— Data to examine —
----

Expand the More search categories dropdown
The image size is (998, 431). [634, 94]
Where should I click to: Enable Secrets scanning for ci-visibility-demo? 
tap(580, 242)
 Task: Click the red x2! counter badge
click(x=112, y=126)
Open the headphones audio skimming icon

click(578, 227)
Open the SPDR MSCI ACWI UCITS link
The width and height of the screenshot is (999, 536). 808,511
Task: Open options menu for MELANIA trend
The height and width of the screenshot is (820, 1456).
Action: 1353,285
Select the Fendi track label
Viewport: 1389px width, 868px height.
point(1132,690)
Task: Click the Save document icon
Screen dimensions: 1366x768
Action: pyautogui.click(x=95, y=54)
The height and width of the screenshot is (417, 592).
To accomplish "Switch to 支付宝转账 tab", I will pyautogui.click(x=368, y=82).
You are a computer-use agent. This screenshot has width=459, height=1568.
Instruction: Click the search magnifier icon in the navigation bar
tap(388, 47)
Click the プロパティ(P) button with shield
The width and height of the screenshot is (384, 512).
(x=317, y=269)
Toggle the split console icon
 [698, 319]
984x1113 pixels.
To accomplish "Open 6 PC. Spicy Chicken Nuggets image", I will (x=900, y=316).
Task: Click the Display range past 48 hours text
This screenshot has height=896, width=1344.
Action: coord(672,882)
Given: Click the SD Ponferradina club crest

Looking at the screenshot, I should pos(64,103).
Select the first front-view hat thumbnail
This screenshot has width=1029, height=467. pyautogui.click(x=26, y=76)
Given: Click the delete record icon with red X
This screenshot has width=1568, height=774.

----

— Task to complete —
Go through the records and count the lines that include "will", then give only that number.

— Answer to the exercise —
2